Currently I and everyone else I know, including my neighbors, and the [..] corporate office, are all without power. We’ve been fortunate at our home to be able to use our neighbors generator, which we’ve connected our refrigerator along with a limited power strip to charge our computers and phones. Speaking of phones, we have practically ZERO phone service, limited texts, calls don’t work, and data is non-existent. Our computers function as DVD players for our children when possible.
We’ve gone to Target for some paper products and dry food and snacks and Whole Foods was open so we were able to buy some fresh food. (And beer. And more wine.) We’ve also been very fortunate that our gas and water has continued to work without problem – enabling us to shower, wash dishes, and use our gas fireplace. The fireplace is helpful because we obviously have no other heat source.
Mostly all gas stations in the vicinity are without power and those that do are something you’d see out of a zombie flick – 3 hour long car lines and separate lines of people standing with gas cans. We’ve heard of 6 hour long lines for fuel. The length of the lines literally have caused multiple traffic jams. It took us an hour and a half to return from Target on an otherwise 20 minute trip.

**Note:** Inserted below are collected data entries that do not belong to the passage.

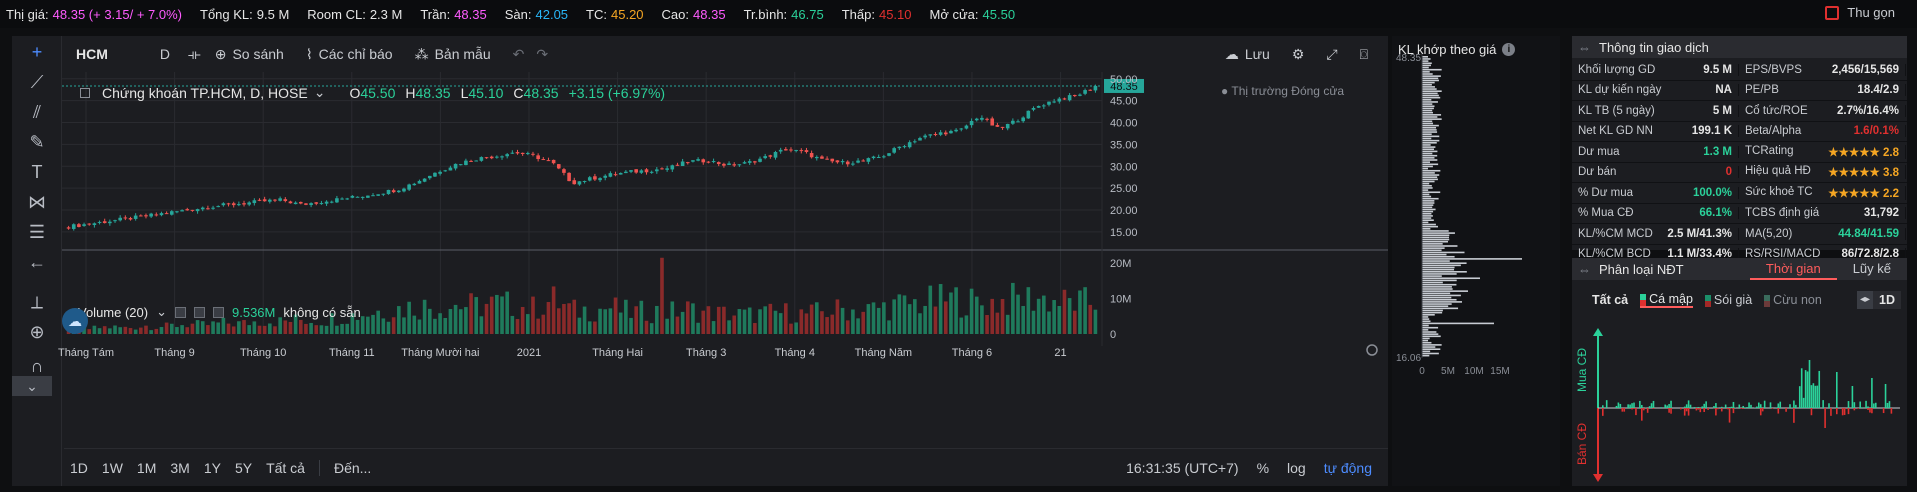 The image size is (1917, 492). What do you see at coordinates (75, 321) in the screenshot?
I see `tcbs-logo-icon: ☁` at bounding box center [75, 321].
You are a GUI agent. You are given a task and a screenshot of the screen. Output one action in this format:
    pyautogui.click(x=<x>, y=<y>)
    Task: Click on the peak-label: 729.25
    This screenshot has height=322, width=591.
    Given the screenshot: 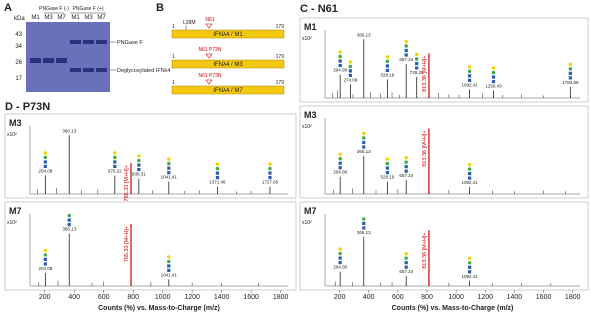 What is the action you would take?
    pyautogui.click(x=417, y=72)
    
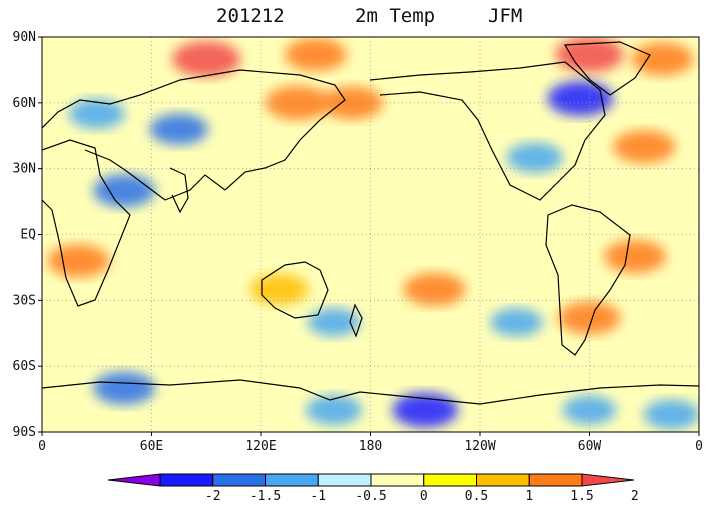 The image size is (712, 507). Describe the element at coordinates (24, 366) in the screenshot. I see `lat-label: 60S` at that location.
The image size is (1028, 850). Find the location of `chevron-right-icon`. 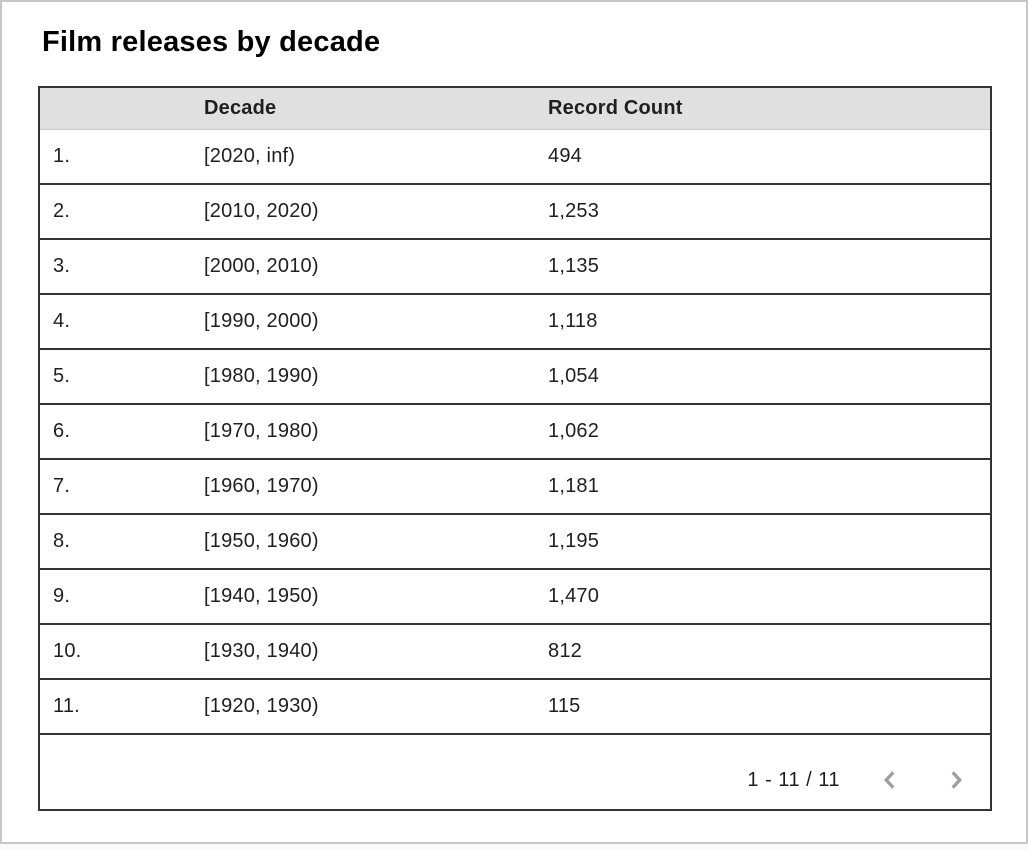

chevron-right-icon is located at coordinates (956, 780).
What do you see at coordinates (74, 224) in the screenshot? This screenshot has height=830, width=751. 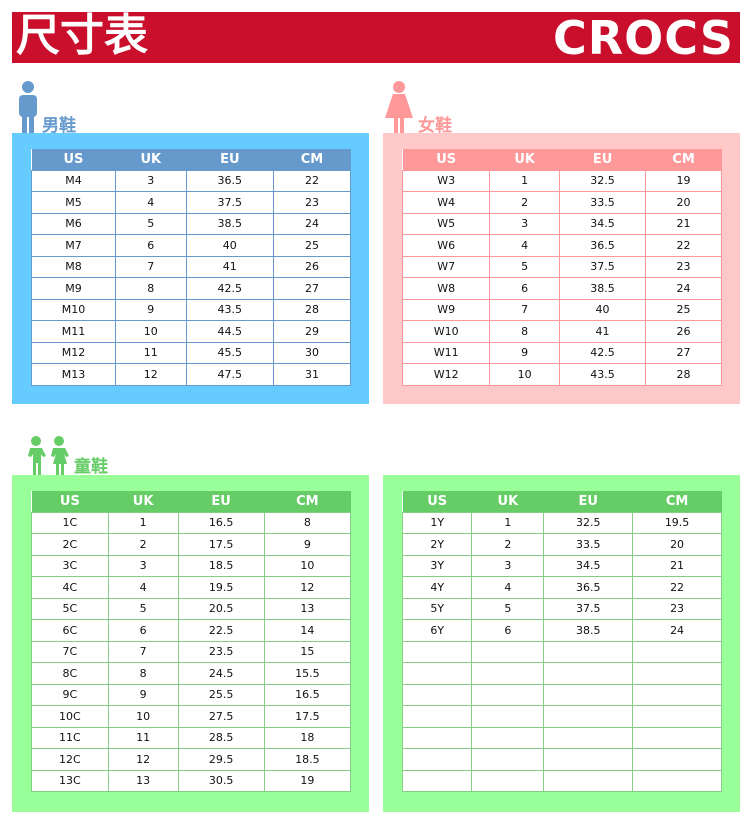 I see `table-cell: M6` at bounding box center [74, 224].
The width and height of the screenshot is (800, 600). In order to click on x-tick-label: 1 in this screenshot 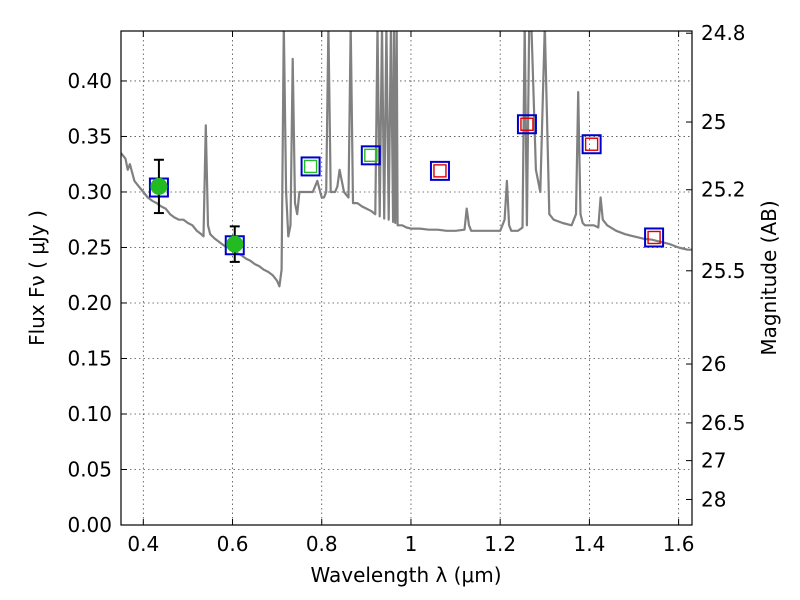, I will do `click(412, 544)`.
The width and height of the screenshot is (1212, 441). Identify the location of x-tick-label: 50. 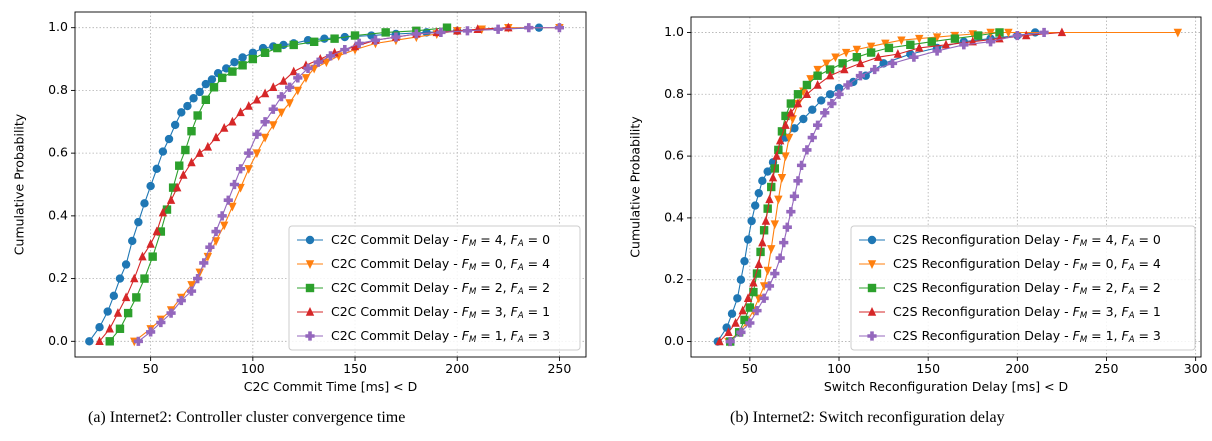
(750, 368).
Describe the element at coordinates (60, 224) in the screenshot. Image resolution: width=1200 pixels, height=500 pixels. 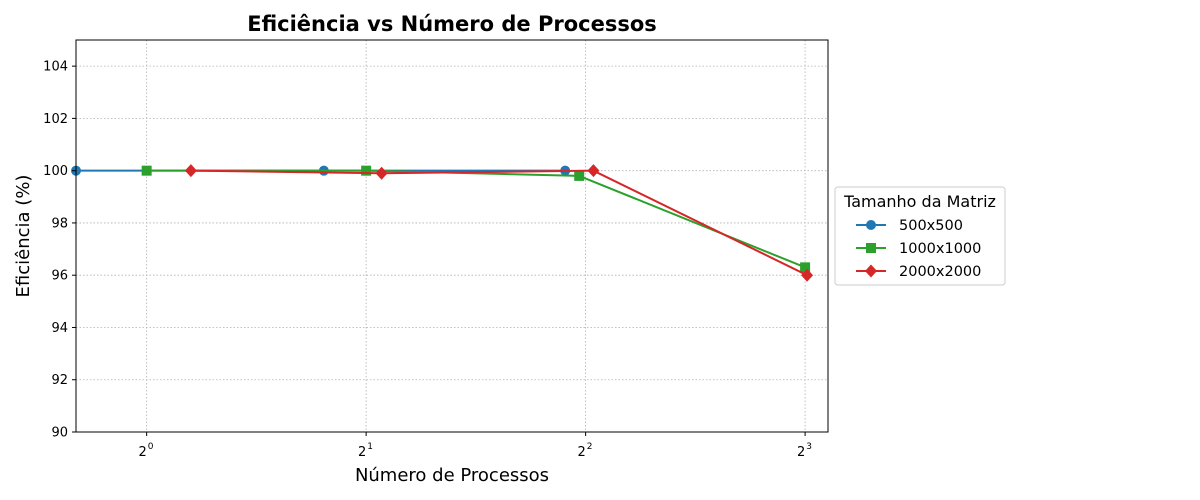
I see `y-tick-label: 98` at that location.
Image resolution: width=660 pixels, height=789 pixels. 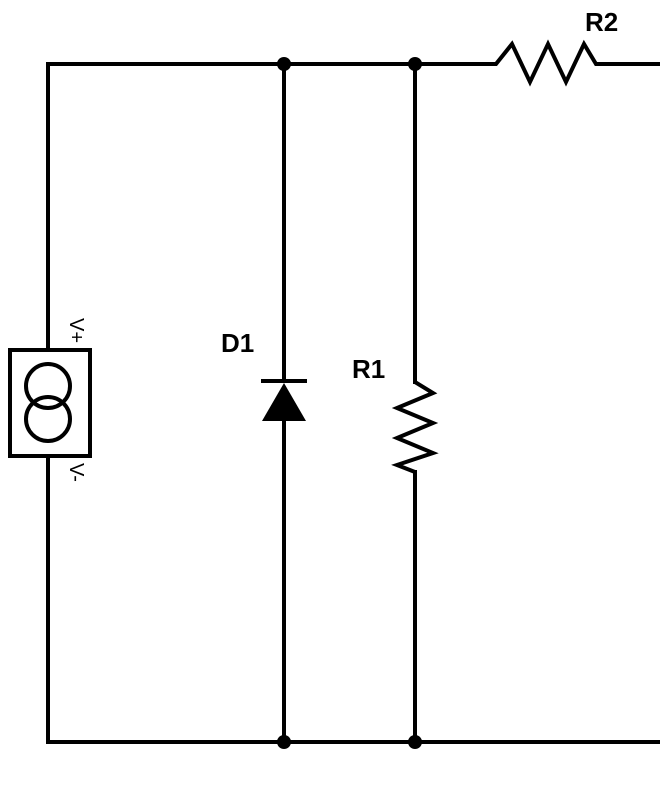 What do you see at coordinates (368, 369) in the screenshot?
I see `r1-label: R1` at bounding box center [368, 369].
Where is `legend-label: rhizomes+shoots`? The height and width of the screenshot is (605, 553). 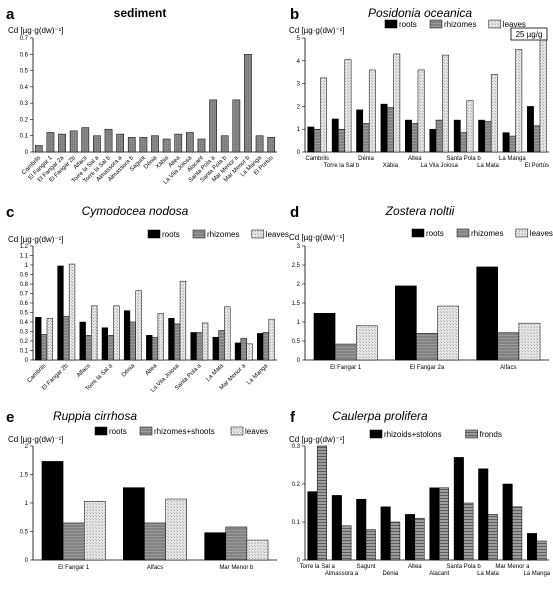 legend-label: rhizomes+shoots is located at coordinates (184, 432).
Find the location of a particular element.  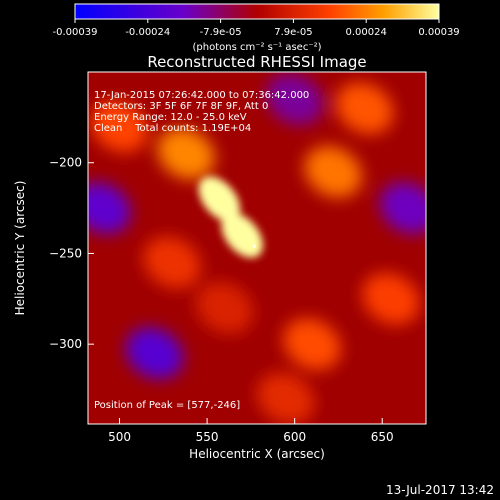

colorbar-unit-label: (photons cm⁻² s⁻¹ asec⁻²) is located at coordinates (256, 48).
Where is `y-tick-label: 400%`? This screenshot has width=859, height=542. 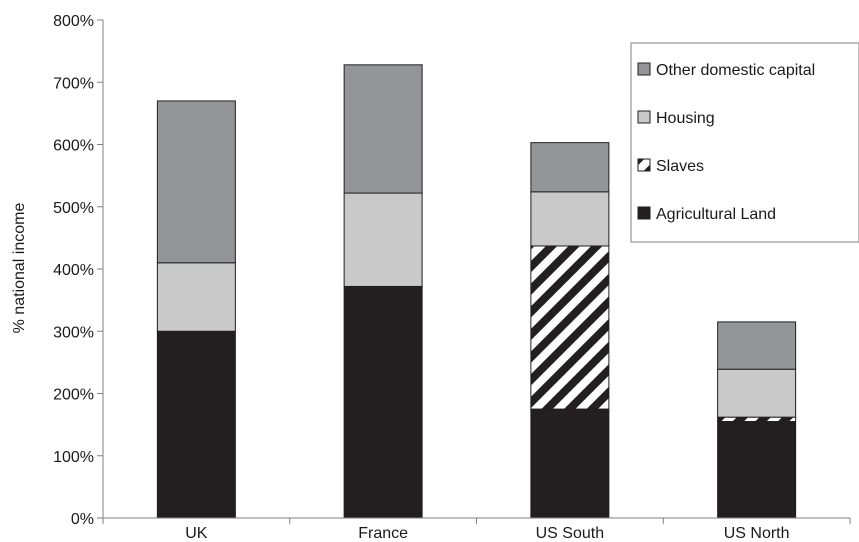
y-tick-label: 400% is located at coordinates (74, 270).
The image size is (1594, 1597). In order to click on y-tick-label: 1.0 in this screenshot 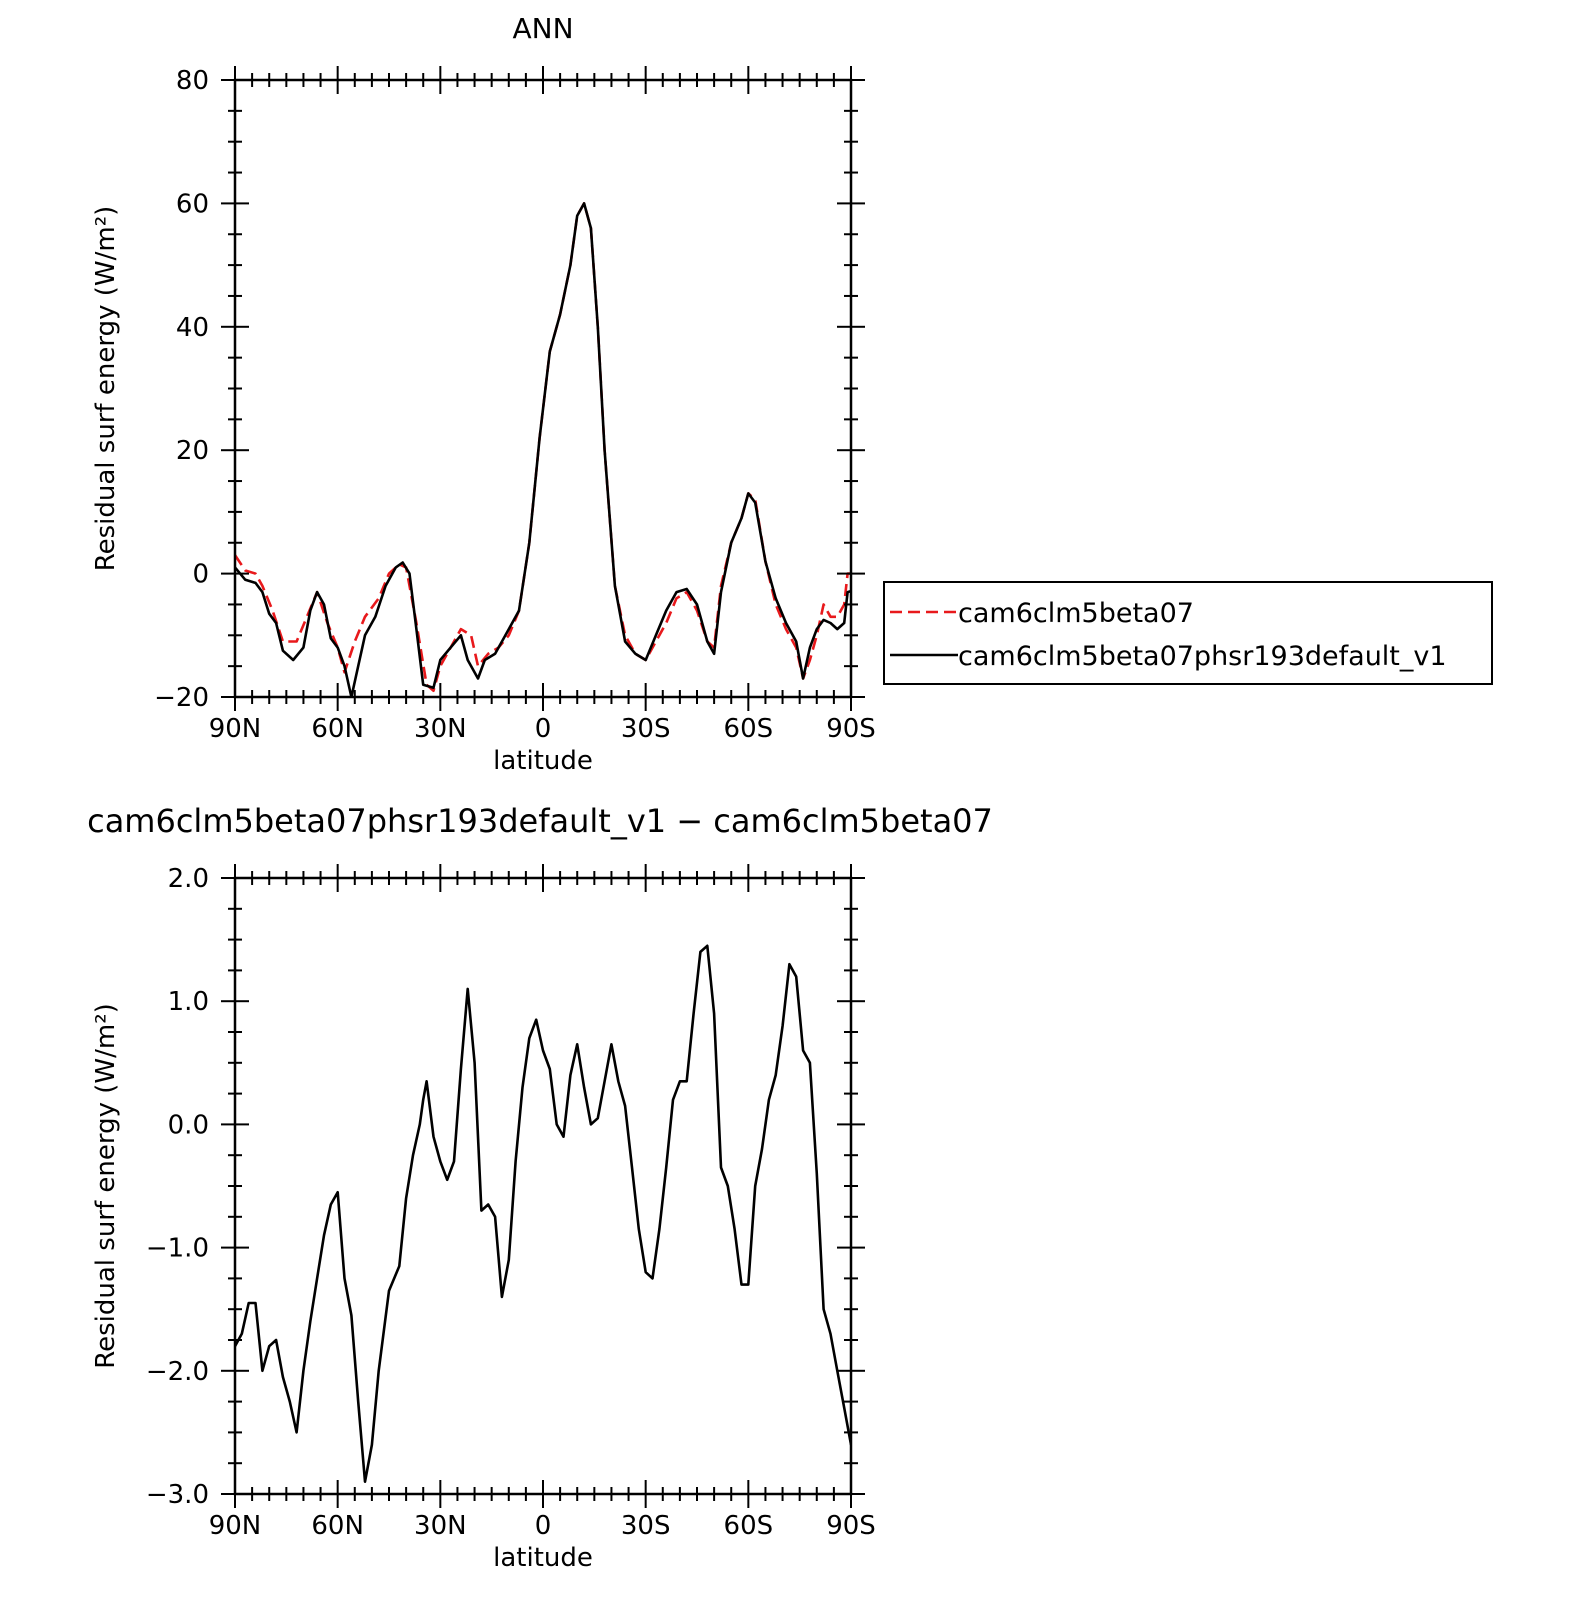, I will do `click(188, 1002)`.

While this was a “low” category hurricane, it has had pretty devastating affects. The number of downed trees and power lines is pretty unbelievable. Our municipal marina was washed up into town and is still blocked off. The road I take from my home to the office in Red Bank is littered with flood debris, including an ice machine from who knows where and a boat from another who knows where. Trees are leveled, many roads inaccessible, and we’ve heard stories of entire towns nearby entirely washed away.
I grew up in Kansas, which is known for tornadoes and the best storms I’ve ever seen, but I’ve never heard wind like that nor seen so much widespread devastation in person. I feel very grateful to have what I do have and am not taking anything for granted.